Line-by-line breakdown:

Get the player ID:

local myId = tostring(Players.LocalPlayer and Players.LocalPlayer.UserId or "server_test")
  • Players.LocalPlayer — Attempts to get the local player

  • UserId — The player's unique numeric ID in Roblox

  • tostring(...) — Converts it to a string since we're storing it in a text column

  • or "server_test" — Fallback value if there's no player (e.g. when testing in the editor)

Create the row list:

local rows = {}

An empty Lua table where we'll append each row we want to insert.

The insert loop:

for i = 1, 5 do
    table.insert(rows, {
        ["Record"] = "Game Session " .. os.date("%Y-%m-%d %H:%M:%S") .. " #" .. i,
        ["Player Id"] = myId,
        ["Points"] = math.random(10, 500),
    })
end
  • for i = 1, 5 do — Repeats the block 5 times

  • table.insert(rows, {...}) — Appends a new row to the list

  • ["Record"], ["Player Id"], ["Points"] — These must exactly match your column names in Praxsuite: same capitalization, same spacing

  • os.date("%Y-%m-%d %H:%M:%S") — Current server date and time, formatted

  • math.random(10, 500) — Random number between 10 and 500 to simulate points

Send the rows:

local inserted = Praxsuite.Data.InsertMany("Roblox Leaderboard", rows)
  • InsertMany — Sends all rows in a single request to Praxsuite

  • Returns the list of rows that were successfully inserted

Why InsertMany and not Insert one by one? Every time your game communicates with Praxsuite, it makes a network request. If you have 100 rows and send 100 individual requests, it's 100× slower than sending 1 request with all 100 rows. Always prefer InsertMany when you have more than one row.

Step 7 — Query Data

Querying means asking Praxsuite to return data you've already saved. Here's how:

local leaderboard = Praxsuite.Data.Query("Roblox Leaderboard", {
    select = { "Record", "Player Id", "Points" },
    orderBy = { "Points", "desc" },
    limit = 25,
})

Query options:

Option

What it does

Example

select

Which columns to return. Omit to return all.

{ "Record", "Points" }

orderBy

Sort results by a column. "desc" = highest first, "asc" = lowest first.

{ "Points", "desc" }

limit

Maximum number of rows to return.

25

where

Filters to return only matching rows.

{ ["Player Id"] = "123" }

offset

How many rows to skip from the start — used for pagination.

50

What is pagination? If you have 1,000 rows and only want to display 25 at a time, use limit = 25 and offset = 0 for page 1, offset = 25 for page 2, offset = 50 for page 3, and so on.

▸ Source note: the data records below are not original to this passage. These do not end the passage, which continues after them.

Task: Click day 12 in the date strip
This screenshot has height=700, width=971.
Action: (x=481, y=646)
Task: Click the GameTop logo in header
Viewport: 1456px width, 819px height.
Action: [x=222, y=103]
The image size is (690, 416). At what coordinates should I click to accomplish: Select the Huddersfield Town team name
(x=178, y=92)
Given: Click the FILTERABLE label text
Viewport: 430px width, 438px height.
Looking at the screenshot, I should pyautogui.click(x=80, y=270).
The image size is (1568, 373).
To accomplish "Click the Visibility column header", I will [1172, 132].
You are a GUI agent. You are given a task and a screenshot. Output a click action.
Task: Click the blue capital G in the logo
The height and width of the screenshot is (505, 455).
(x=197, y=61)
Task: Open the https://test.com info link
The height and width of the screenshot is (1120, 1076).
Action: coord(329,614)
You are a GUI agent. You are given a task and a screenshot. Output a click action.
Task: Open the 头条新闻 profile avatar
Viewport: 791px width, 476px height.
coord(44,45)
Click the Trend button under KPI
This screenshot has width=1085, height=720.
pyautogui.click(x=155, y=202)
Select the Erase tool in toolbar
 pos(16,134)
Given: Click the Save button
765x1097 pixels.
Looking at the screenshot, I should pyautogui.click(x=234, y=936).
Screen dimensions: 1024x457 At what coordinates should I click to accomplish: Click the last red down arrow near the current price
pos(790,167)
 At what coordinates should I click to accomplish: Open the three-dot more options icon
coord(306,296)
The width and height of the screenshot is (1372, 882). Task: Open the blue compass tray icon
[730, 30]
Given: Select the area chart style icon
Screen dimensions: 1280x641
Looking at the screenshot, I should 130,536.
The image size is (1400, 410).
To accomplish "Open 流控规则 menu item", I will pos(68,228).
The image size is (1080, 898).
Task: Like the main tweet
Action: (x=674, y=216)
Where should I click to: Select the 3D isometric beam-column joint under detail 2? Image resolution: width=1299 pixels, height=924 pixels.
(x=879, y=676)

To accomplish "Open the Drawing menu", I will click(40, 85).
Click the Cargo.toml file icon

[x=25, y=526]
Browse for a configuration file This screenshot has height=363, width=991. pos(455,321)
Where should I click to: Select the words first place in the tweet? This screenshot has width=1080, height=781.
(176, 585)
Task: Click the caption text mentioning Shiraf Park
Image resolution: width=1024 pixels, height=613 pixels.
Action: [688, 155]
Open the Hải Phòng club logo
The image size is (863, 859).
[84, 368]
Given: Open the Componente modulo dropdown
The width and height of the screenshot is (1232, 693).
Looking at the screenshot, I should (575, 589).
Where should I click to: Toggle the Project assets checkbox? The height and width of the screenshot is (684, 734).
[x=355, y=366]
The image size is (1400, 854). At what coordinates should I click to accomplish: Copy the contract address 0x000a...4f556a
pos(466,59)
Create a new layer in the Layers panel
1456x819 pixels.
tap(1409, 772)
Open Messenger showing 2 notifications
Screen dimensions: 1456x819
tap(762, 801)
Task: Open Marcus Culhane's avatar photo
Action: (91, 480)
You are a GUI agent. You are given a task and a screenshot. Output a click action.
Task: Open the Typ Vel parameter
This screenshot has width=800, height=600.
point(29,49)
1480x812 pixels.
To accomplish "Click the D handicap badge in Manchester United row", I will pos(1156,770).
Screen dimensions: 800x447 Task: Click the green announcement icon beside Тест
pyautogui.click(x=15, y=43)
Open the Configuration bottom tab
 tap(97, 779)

Step 8 — Display the Results

Once you have the queried data, loop through it and use it however you need:

print("\n=== LEADERBOARD (Top 25) ===")
for rank, row in ipairs(leaderboard) do
    print(
        rank .. ". " ..
        tostring(row["Player Id"]) ..
        " - " .. tostring(row["Points"]) .. " pts" ..
        " (" .. tostring(row["Record"]) .. ")"
    )
end

How this works:

  • ipairs(leaderboard) — Iterates over the result list in order, giving the index (rank) and value (row) each iteration

  • row["Player Id"] — Accesses the value of the "Player Id" column in that row

  • tostring(...) — Converts the value to a string before printing — good practice to avoid type errors

In the Roblox Studio console you'll see something like:

=== LEADERBOARD (Top 25) ===
1. 123456789 - 498 pts (Game Session 2025-01-15 10:30:00 #3)
2. 987654321 - 445 pts (Game Session 2025-01-15 10:30:00 #1)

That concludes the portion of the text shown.